2026 : Année internationale des parcours et des éleveurs pastoraux

A sa 76e session, l’Assemblée générale des Nations Unies a proclamé l’année 2026 Année internationale des parcours et des éleveurs pastoraux, faisant écho au classement de la transhumance au titre du patrimoine culturel immatériel de l’humanité par l’UNESCO en 2024.

La FAO est l’organisme chef de file chargé d’organiser les célébrations 2026.

L’Année internationale (#IYRP2026) https://www.fao.org/rangelands-pastoralists-2026/about/fr est une occasion exceptionnelle de sensibiliser à l’importance des parcours et des éleveurs pastoraux et de faire campagne pour un accroissement des investissements responsables et la mise en place de politiques adaptées en faveur du secteur pastoral. Elle appelle à l’élaboration de politiques qui garantissent l’accès des éleveurs pastoraux aux terres et aux ressources naturelles, facilitent la mobilité et favorisent une gouvernance coutumière et inclusive, tout en encourageant des investissements appropriés dans la gestion des parcours, la restauration des écosystèmes, les services de santé animale et les chaînes de valeur équitables.

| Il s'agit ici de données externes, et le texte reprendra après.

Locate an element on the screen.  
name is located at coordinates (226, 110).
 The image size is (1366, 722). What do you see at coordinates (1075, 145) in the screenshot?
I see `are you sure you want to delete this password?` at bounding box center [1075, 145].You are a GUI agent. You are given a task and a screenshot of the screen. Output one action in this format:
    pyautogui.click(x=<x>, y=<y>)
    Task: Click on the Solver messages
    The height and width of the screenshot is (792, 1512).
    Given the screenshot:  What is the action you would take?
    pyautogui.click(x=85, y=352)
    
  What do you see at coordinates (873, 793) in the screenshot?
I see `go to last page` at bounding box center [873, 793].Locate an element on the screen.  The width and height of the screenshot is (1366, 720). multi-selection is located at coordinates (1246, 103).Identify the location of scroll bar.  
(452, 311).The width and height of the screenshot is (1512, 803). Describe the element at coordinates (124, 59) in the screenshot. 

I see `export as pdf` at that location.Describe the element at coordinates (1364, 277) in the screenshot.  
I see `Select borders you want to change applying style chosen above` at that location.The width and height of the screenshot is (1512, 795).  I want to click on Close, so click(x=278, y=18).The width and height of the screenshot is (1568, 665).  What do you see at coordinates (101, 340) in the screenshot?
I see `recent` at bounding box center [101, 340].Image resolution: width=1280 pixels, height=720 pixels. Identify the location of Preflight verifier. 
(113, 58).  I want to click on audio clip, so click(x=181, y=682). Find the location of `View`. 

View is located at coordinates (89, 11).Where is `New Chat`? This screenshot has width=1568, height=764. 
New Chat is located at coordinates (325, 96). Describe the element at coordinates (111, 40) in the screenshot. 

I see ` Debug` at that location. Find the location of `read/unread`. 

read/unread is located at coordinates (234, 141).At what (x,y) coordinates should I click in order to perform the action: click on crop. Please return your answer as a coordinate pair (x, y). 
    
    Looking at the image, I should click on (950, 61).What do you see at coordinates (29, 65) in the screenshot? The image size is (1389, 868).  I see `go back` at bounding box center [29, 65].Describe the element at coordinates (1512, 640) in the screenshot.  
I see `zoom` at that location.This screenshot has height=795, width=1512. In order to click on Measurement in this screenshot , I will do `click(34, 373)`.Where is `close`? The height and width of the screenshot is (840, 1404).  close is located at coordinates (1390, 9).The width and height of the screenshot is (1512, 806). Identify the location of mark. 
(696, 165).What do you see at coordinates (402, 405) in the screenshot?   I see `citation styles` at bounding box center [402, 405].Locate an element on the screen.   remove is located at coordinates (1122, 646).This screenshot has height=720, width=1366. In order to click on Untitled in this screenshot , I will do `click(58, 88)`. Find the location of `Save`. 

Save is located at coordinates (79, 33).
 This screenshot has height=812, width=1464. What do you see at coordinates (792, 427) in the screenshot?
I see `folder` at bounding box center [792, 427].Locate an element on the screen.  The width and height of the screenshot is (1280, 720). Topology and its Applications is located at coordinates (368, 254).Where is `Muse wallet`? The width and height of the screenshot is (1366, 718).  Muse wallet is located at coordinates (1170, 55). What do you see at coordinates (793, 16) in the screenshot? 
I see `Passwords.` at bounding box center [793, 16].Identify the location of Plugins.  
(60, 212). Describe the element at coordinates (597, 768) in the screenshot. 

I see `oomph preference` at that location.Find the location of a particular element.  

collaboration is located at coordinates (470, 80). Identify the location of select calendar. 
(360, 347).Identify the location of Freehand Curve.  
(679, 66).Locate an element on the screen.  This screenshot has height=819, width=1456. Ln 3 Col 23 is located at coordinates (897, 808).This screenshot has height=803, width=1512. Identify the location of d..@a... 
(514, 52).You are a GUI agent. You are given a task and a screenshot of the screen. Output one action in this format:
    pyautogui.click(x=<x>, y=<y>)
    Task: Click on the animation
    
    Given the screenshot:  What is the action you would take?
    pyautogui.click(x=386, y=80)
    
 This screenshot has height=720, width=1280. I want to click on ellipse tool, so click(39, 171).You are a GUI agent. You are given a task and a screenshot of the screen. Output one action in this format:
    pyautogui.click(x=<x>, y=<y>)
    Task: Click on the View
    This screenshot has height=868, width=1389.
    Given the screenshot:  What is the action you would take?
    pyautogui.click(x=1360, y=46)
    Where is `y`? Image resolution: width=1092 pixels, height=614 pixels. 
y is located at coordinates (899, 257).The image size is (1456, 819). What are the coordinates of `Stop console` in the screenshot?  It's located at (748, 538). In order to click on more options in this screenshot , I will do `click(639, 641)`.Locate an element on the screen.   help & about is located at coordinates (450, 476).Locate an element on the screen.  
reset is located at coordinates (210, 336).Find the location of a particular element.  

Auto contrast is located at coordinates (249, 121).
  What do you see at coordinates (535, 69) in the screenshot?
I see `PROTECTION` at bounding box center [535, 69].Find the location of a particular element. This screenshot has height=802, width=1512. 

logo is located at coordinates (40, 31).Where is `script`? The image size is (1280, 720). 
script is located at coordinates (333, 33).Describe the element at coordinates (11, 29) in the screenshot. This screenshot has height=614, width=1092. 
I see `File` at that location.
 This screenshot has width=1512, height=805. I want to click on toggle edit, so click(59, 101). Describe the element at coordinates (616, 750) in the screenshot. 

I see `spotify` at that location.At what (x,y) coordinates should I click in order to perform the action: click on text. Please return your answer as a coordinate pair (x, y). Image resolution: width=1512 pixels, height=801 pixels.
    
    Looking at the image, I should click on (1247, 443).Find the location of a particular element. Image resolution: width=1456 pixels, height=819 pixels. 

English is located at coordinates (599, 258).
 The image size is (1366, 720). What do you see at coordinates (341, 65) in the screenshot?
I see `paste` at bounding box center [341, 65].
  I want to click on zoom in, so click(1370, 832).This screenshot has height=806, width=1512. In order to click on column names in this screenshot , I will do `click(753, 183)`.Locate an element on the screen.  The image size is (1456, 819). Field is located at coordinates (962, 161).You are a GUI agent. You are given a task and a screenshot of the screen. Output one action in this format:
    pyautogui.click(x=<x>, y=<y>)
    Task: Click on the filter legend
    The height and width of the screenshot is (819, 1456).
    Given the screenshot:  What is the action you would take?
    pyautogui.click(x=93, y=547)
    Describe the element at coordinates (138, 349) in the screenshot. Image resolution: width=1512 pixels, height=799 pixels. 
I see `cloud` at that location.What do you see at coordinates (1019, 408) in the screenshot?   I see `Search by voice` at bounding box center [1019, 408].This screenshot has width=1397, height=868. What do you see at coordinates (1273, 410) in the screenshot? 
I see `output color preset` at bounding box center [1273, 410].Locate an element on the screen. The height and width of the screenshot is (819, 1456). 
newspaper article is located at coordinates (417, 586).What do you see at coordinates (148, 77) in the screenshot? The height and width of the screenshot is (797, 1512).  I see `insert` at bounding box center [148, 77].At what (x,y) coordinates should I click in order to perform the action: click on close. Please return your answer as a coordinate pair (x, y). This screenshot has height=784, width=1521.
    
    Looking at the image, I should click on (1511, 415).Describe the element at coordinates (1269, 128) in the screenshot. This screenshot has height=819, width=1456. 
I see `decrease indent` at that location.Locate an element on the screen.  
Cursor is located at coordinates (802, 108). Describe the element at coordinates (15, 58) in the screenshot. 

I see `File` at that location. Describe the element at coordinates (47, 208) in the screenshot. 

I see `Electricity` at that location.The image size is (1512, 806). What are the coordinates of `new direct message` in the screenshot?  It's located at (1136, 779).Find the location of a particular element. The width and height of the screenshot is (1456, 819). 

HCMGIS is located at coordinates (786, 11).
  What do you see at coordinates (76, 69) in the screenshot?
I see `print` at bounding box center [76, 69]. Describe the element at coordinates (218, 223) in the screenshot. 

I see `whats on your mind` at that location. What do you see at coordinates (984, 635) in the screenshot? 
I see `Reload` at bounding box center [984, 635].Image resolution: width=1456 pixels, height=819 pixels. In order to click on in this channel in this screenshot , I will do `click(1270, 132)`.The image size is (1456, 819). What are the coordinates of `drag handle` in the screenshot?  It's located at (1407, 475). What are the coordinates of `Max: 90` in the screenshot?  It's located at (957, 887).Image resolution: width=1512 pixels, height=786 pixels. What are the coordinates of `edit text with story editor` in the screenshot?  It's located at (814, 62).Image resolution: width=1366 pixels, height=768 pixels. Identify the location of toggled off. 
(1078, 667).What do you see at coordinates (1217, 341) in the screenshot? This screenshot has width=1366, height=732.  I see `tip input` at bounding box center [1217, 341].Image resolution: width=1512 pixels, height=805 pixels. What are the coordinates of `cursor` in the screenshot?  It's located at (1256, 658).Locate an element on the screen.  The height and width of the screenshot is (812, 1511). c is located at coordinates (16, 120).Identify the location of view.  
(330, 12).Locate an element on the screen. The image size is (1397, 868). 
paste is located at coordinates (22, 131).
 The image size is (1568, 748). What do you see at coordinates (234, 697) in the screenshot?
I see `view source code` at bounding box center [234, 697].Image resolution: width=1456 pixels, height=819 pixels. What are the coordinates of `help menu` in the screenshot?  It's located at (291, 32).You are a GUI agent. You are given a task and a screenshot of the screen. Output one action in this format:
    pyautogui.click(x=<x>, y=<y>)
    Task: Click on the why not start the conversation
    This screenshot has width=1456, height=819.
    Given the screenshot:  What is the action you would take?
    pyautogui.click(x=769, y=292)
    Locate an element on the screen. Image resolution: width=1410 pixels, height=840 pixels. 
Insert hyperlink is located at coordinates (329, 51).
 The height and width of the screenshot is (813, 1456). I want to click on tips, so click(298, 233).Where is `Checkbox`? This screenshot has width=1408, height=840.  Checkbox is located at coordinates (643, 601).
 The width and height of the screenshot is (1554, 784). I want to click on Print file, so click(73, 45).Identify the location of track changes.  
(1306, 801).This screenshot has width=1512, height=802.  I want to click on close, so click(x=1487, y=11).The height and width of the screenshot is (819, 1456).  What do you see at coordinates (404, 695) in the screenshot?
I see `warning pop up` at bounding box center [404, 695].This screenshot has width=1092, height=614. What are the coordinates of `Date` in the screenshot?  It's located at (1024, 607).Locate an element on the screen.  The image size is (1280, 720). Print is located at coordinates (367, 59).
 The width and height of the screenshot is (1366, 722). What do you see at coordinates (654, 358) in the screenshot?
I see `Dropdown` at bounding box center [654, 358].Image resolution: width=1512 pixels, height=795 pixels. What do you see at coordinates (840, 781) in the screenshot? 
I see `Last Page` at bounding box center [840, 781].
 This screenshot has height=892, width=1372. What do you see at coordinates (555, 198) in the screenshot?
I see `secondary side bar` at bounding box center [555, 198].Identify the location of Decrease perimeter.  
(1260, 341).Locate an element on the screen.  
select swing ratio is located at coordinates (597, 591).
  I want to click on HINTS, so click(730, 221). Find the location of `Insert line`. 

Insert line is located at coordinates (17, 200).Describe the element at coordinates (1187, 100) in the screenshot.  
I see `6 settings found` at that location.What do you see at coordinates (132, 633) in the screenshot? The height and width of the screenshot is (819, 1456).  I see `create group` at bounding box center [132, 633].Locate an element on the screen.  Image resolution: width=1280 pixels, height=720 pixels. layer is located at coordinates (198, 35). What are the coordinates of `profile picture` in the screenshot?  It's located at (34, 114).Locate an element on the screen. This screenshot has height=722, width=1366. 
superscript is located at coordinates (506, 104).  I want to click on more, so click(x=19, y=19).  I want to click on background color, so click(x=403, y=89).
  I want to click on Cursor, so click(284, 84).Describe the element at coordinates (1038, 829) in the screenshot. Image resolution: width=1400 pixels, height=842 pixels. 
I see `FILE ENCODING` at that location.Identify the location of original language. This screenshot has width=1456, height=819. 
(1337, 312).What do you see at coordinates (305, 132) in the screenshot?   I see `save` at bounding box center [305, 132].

L’ année internationale a aussi pour but de favoriser un dialogue inclusif sur les politiques et une mobilisation collaborative afin d’améliorer les moyens de subsistance des éleveurs pastoraux et la gestion durable des parcours. Les parcours et les éleveurs pastoraux ont de grands atouts à faire valoir pour contribuer à la réalisation des objectifs de développement durable (ODD).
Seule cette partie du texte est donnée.